17/06/2021 12:38 - Aggiornamento 17/06/2021 12:40

I casi legati al focolaio Covid in palestra a Milano salgono a quota 14, secondo i tamponi effettuati sul personale e sui frequentatori della palestra che erano entrati in contatto con i primi casi rilevati. Lo rende noto l’Ats della Città metropolitana di Milano. (Continua a leggere dopo la foto).

focolaio Covid in palestra a Milano

Dalle indagini sono risultate altre due persone positive a Sars-CoV-2 per le quali è stato chiesto il sequenziamento, informa l’Ats Città metropolitana di Milano, spiegando che “fra i 14 positivi, in 5 casi è stata accertata la variante Delta” identificata per la prima volta in India. Nove campioni sono ancora in fase di analisi da parte dei laboratori incaricati.

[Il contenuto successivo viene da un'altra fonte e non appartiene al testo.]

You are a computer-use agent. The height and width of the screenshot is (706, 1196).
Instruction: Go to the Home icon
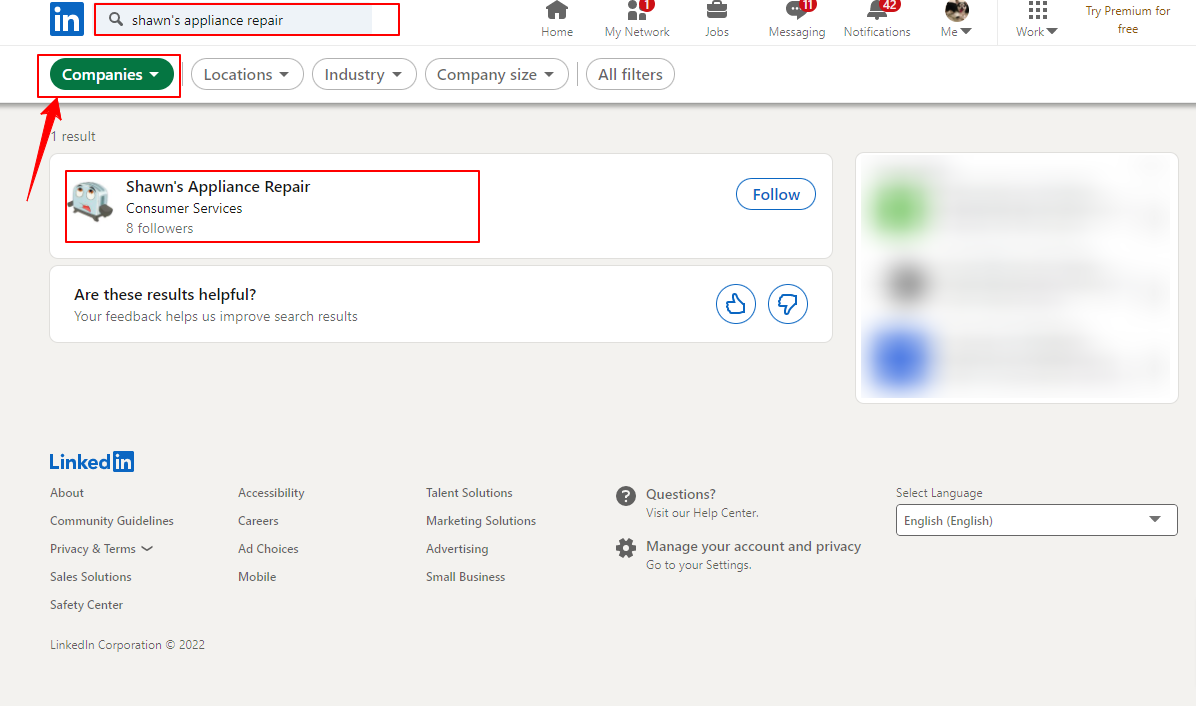pyautogui.click(x=557, y=11)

Focolaio Covid in palestra a Milano: struttura chiusa in via precauzionale per una settimana

L’Ats prosegue l’attività di contact tracing sui frequentatori della palestra entrati in contatto con i nuovi casi individuati, che vengono posti in isolamento e inviati ad eseguire il tampone di controllo. In funzione dell’evoluzione del fenomeno, la palestra ha dichiarato che resterà chiusa in via precauzionale per una settimana, in attesa che possa essere conclusa la ricerca delle varianti sui casi individuati e completata l’attività di tracciamento ed esecuzione dei tamponi.

La prossima comunicazione da parte dell’Ats sul focolaio Covid in questione verrà quindi diramata alla fine delle attività, dichiara l’Agenzia di tutela della salute milanese, “quando sarà possibile comporre un quadro stabile e definitivo di quanto accaduto”.

Che cos’è la variante Delta

Cos’è la variante Delta, impropriamente definita “indiana” (ce ne sono infatti diverse classificabili genericamente come “indiane”, in quanto individuate per la prima volta in quello stato, ndr). Spiega il sito del ministero della Salute: la variante VUI-21APR-01 – nota anche come B.1.617 – include una serie di mutazioni tra cui E484Q, L452R e P681R, la cui contemporanea presenza desta ragionevole preoccupazione per la potenziale maggiore trasmissibilità e il possibile rischio di reinfezione. Sono state inoltre riscontrate anche varianti appartenenti al ceppo indiano, quindi geneticamente correlate, ma sprovviste della mutazione E484Q. Ad oggi – dice sempre il Ministero – non ci sono prove che queste varianti causino malattie più gravi o rendano i  vaccini attualmente impiegati meno efficaci.